Start of Provided data
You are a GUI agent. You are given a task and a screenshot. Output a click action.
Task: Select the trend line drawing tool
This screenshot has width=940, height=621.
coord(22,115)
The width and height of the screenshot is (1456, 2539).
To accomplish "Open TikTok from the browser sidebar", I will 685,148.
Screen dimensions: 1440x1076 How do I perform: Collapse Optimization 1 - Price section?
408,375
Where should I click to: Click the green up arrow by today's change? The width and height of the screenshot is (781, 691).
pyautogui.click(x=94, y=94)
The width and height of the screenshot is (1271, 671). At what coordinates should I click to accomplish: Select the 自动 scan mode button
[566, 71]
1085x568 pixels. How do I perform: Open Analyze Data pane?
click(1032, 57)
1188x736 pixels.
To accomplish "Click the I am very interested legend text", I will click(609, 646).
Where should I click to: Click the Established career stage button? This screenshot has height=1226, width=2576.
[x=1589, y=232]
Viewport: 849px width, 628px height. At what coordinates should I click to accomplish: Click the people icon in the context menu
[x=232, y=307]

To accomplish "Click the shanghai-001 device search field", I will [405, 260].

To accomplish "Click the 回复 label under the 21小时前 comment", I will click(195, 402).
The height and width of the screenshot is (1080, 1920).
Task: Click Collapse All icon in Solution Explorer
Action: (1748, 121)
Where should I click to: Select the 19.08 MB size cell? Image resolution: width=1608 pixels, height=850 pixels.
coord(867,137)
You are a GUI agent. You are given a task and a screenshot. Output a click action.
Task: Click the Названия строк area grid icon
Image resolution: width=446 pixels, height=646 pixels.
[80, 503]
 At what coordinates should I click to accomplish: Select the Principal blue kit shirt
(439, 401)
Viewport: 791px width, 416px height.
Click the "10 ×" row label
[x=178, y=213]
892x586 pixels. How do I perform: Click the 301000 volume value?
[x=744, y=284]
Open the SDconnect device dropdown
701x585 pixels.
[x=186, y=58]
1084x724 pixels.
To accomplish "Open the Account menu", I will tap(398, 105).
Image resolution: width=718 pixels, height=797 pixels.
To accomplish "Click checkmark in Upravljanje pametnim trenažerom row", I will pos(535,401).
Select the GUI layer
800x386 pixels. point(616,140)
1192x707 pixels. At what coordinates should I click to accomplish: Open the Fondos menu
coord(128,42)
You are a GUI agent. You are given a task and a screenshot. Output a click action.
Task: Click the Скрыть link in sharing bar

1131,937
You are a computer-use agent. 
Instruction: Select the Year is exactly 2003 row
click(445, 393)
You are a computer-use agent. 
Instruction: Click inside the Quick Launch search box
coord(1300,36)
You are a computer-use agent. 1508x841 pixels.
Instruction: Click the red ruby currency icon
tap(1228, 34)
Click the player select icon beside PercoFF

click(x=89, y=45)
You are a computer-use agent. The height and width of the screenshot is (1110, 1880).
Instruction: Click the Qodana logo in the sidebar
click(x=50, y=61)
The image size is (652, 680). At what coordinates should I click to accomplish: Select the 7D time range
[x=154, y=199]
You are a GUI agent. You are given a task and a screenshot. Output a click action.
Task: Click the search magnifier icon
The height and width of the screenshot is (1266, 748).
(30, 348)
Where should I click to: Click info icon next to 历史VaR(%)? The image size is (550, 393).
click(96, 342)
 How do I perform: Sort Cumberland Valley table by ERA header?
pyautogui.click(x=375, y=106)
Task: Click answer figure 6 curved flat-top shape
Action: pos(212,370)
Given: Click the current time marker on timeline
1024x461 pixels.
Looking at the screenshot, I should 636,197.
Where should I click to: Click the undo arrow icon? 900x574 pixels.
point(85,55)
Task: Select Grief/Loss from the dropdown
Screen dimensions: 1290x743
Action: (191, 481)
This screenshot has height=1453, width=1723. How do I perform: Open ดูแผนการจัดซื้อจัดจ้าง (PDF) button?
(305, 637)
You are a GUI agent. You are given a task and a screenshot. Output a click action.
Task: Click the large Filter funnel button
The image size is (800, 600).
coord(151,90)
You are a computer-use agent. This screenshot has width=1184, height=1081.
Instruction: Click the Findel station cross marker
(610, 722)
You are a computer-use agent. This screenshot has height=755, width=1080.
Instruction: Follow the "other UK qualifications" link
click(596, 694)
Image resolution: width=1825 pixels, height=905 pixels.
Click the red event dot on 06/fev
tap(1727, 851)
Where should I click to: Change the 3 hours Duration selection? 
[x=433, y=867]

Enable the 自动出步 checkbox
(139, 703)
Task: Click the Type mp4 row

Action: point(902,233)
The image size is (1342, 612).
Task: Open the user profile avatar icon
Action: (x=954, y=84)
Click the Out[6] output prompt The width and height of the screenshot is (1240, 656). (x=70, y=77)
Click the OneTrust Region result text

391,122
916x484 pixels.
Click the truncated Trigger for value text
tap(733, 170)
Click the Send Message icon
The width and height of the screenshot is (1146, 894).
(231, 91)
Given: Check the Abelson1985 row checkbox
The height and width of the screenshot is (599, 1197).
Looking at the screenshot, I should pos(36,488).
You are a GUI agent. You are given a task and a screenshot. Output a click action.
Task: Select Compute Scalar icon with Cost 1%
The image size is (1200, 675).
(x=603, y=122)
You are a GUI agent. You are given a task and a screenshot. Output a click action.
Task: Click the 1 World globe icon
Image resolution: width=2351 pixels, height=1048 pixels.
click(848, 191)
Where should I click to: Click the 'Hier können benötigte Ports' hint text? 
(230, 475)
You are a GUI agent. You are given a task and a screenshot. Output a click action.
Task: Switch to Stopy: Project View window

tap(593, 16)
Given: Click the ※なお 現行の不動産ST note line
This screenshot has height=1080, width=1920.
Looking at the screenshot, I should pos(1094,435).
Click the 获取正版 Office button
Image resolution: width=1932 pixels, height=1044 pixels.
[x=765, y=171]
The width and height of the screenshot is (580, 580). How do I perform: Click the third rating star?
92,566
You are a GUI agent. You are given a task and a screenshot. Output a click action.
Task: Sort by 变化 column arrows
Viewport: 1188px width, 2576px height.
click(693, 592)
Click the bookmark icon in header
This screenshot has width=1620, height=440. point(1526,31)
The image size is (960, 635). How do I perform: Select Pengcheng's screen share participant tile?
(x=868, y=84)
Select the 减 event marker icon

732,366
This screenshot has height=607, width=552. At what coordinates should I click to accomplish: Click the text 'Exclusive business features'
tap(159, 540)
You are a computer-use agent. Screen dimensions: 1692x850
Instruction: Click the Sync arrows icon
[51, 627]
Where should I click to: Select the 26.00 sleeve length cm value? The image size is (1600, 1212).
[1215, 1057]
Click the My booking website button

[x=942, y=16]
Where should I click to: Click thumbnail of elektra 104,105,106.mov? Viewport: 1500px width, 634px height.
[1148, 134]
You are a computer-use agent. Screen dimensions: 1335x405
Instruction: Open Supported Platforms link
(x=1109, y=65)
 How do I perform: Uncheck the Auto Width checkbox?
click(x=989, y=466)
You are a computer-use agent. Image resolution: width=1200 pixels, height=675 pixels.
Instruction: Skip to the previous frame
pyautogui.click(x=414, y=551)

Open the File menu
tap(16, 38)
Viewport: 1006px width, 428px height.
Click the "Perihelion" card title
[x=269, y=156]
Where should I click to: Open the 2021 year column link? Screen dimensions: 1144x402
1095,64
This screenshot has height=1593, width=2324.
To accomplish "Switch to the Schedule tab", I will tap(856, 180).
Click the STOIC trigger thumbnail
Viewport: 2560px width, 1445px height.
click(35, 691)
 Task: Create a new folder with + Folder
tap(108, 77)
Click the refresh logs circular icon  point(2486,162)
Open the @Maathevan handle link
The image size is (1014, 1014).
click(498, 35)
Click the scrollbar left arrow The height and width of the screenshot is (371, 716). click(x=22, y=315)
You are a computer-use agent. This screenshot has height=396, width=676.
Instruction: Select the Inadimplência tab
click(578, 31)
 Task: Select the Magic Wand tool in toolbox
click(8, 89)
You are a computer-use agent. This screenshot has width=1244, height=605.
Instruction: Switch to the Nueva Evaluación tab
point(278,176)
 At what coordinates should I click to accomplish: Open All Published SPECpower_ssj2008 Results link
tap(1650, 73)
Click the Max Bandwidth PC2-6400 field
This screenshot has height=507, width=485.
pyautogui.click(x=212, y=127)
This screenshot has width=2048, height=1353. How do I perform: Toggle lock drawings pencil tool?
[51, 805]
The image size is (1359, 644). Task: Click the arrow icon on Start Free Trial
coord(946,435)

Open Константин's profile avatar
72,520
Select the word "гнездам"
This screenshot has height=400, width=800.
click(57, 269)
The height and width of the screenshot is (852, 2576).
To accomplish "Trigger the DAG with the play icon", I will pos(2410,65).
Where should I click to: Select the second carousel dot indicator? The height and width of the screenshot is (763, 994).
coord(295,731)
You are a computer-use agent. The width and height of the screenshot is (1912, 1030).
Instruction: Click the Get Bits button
End of Provided data
Written instruction
Write out the entries from the line with "Open the @Maathevan handle link" up to and including the line with "coord(946,435)". Substitute "Choose" for every "Select" and leave everything else unchanged.

Completed exercise
Open the @Maathevan handle link
The image size is (1014, 1014).
click(498, 35)
Click the scrollbar left arrow The height and width of the screenshot is (371, 716). click(x=22, y=315)
You are a computer-use agent. This screenshot has height=396, width=676.
Instruction: Choose the Inadimplência tab
click(578, 31)
 Task: Choose the Magic Wand tool in toolbox
click(8, 89)
You are a computer-use agent. This screenshot has width=1244, height=605.
Instruction: Switch to the Nueva Evaluación tab
point(278,176)
 At what coordinates should I click to accomplish: Open All Published SPECpower_ssj2008 Results link
tap(1650, 73)
Click the Max Bandwidth PC2-6400 field
This screenshot has height=507, width=485.
pyautogui.click(x=212, y=127)
This screenshot has width=2048, height=1353. How do I perform: Toggle lock drawings pencil tool?
[51, 805]
The image size is (1359, 644). Task: Click the arrow icon on Start Free Trial
coord(946,435)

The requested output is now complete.